## EXERCISE INPUTS

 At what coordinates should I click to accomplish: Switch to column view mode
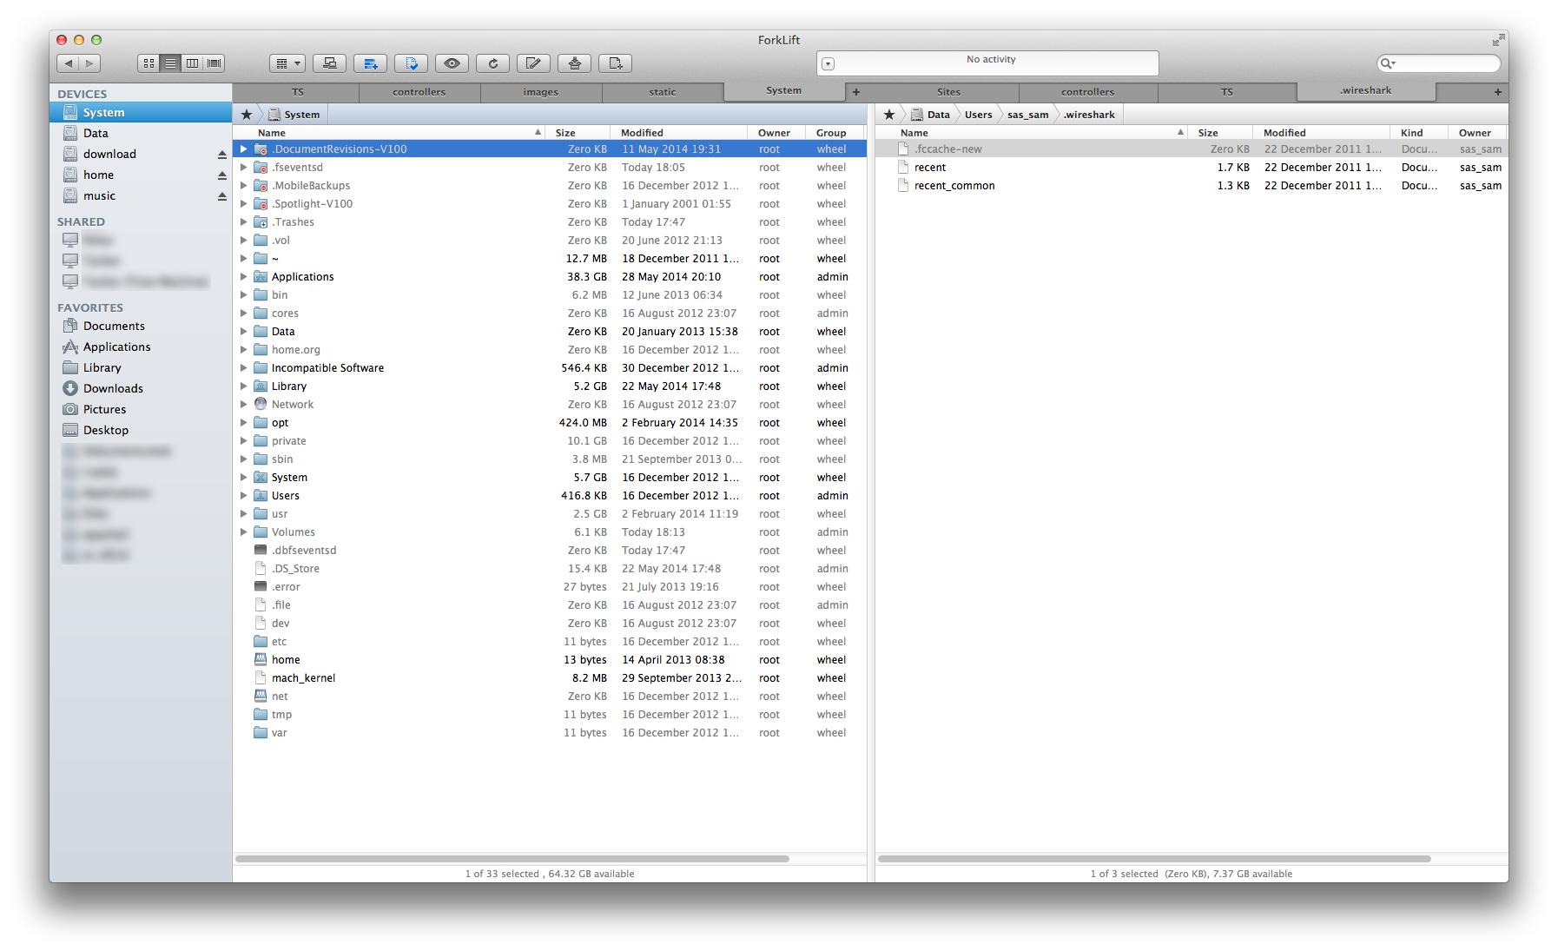pyautogui.click(x=192, y=63)
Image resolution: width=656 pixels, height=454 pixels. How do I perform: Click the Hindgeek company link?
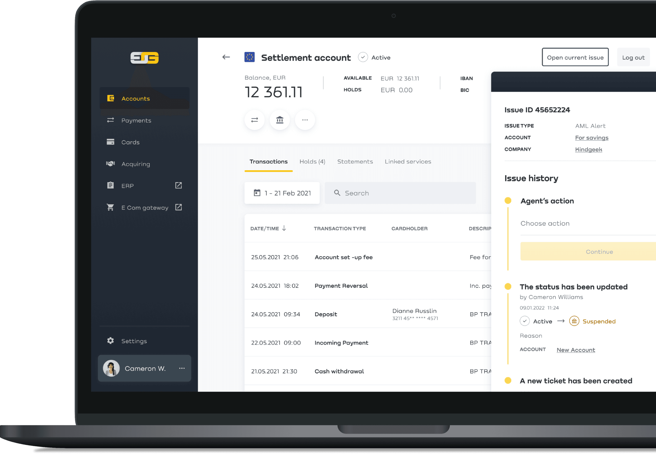pos(588,149)
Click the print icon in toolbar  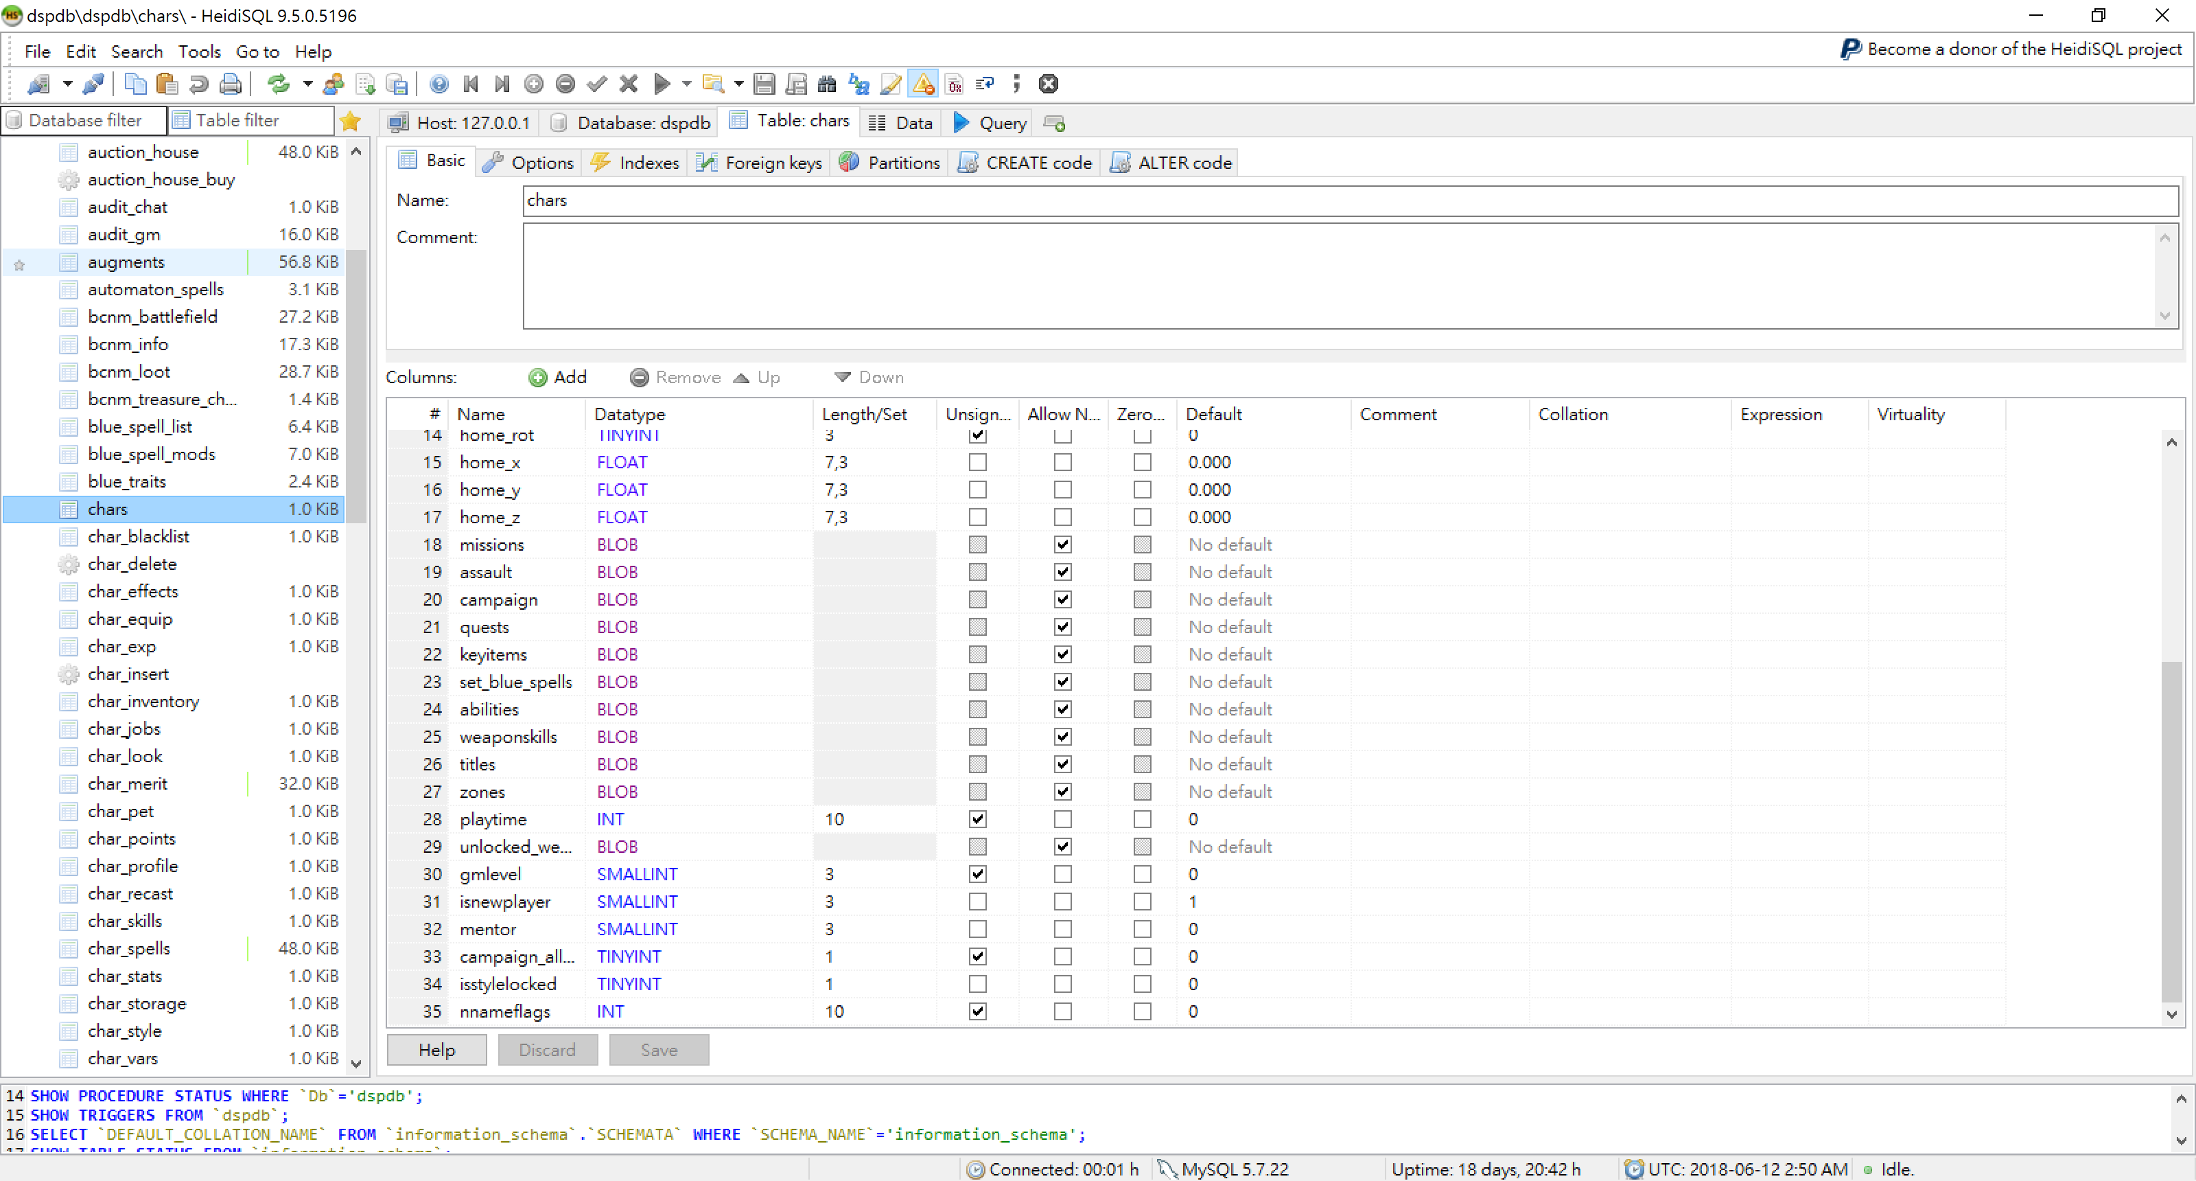click(x=230, y=84)
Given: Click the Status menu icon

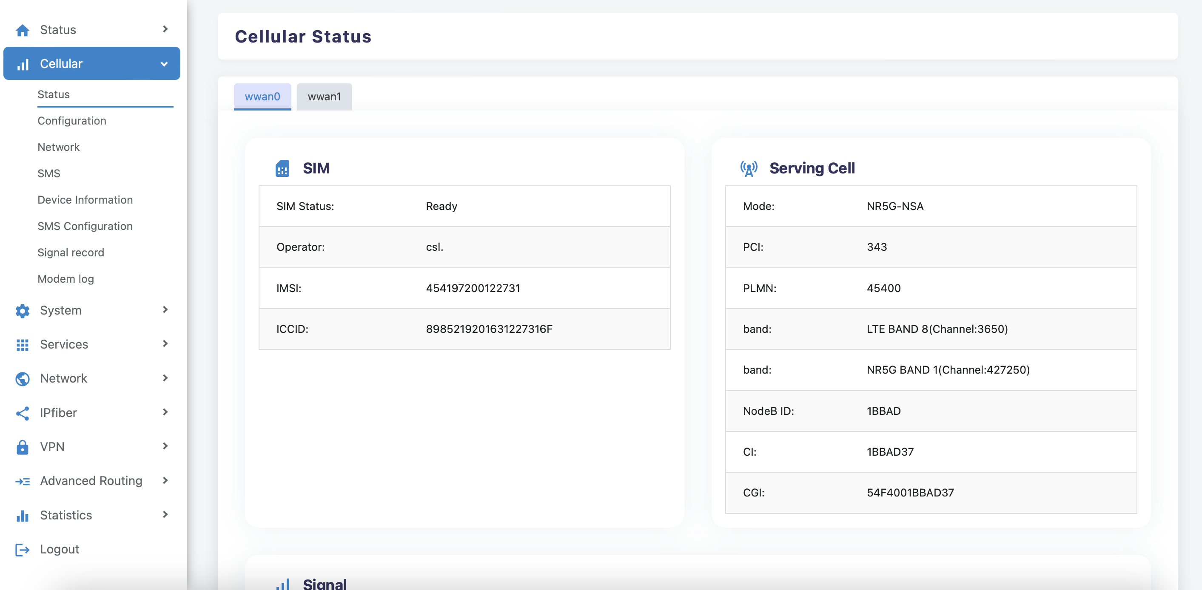Looking at the screenshot, I should pyautogui.click(x=22, y=29).
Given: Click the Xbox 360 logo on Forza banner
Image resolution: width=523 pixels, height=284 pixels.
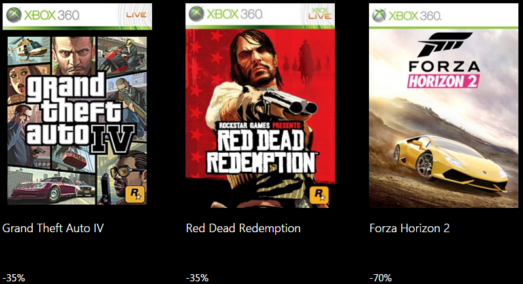Looking at the screenshot, I should click(406, 16).
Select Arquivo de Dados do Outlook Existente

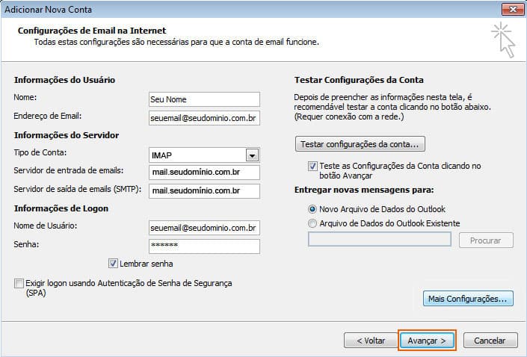(x=312, y=223)
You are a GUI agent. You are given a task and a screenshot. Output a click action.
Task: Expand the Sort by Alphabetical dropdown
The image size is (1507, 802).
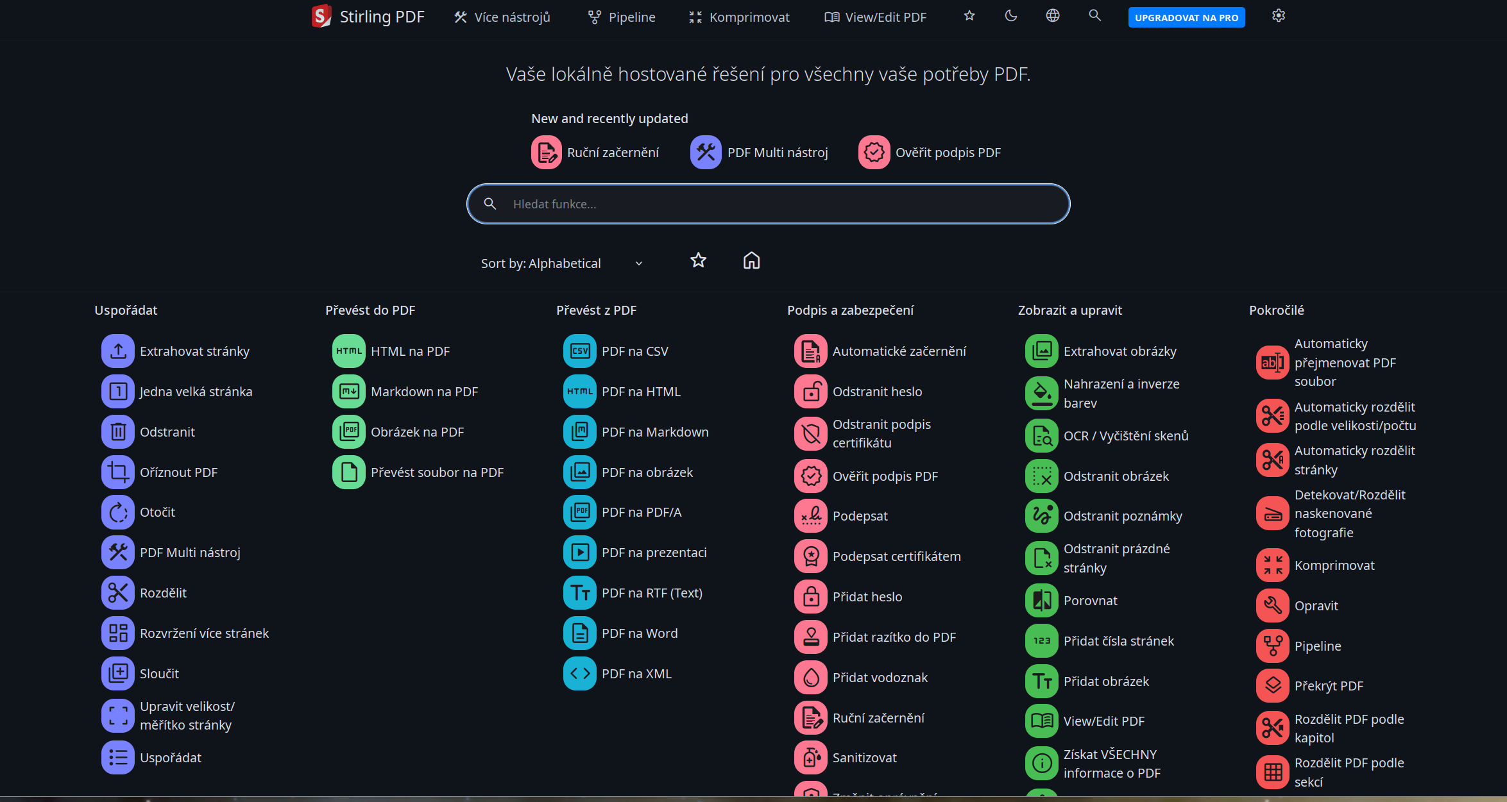point(561,263)
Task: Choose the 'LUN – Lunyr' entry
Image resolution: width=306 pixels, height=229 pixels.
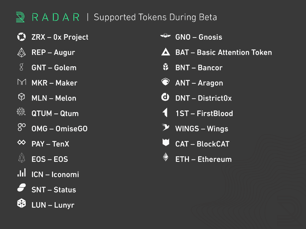Action: [53, 205]
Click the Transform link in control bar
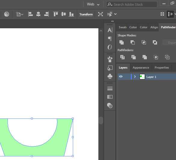This screenshot has height=160, width=176. 86,14
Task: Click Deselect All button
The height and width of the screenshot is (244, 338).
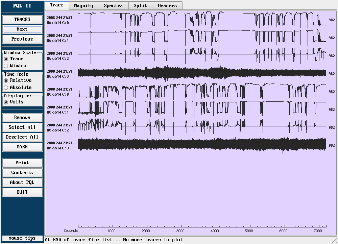Action: point(22,137)
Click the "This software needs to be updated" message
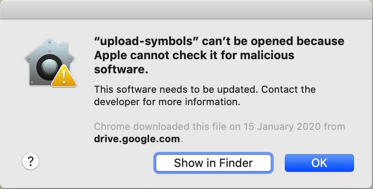373x189 pixels. (176, 89)
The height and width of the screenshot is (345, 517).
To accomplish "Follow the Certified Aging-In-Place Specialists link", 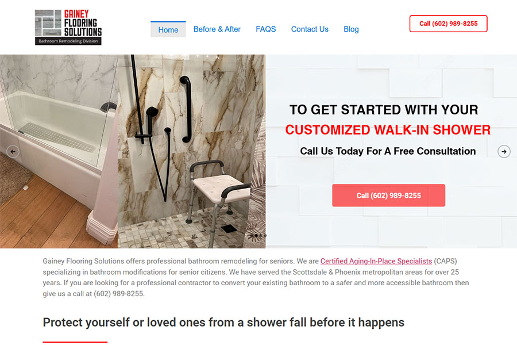I will [x=376, y=261].
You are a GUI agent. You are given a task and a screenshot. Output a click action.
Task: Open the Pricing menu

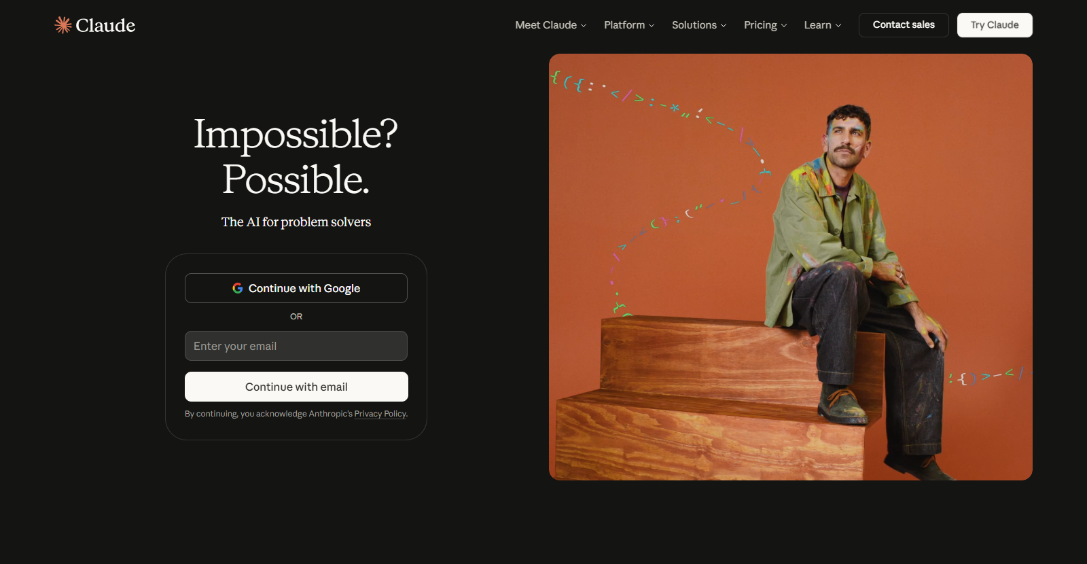point(766,25)
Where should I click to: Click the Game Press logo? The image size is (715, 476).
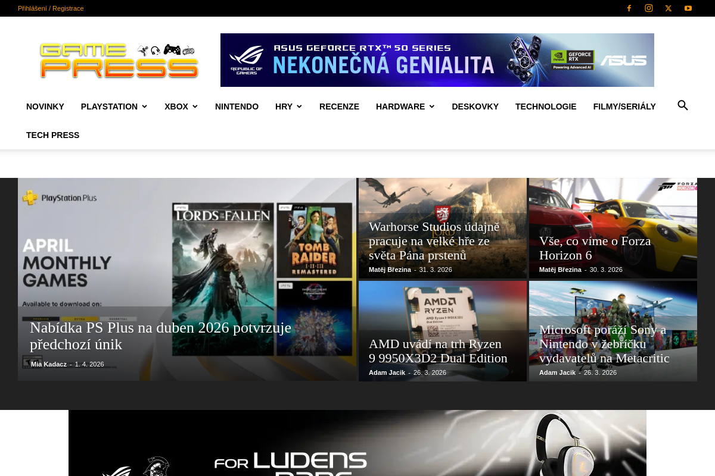(x=119, y=60)
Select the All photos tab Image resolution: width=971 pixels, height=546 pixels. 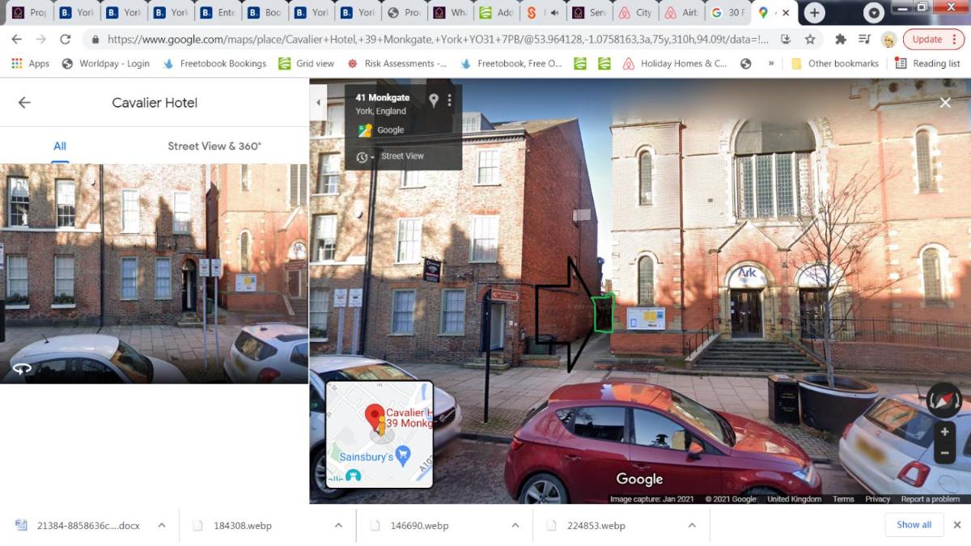[x=60, y=146]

## WHAT TO WORK ON
Copy out the items word for word, starting at the very beginning and ending at the line containing "pos(588,149)", with both of those lines included. Leave the pictures out.

## WORKED ANSWER
 At what coordinates should I click to accomplish: Switch to column view mode
pyautogui.click(x=192, y=63)
Image resolution: width=656 pixels, height=454 pixels. How do I perform: Click the Hindgeek company link?
pos(588,149)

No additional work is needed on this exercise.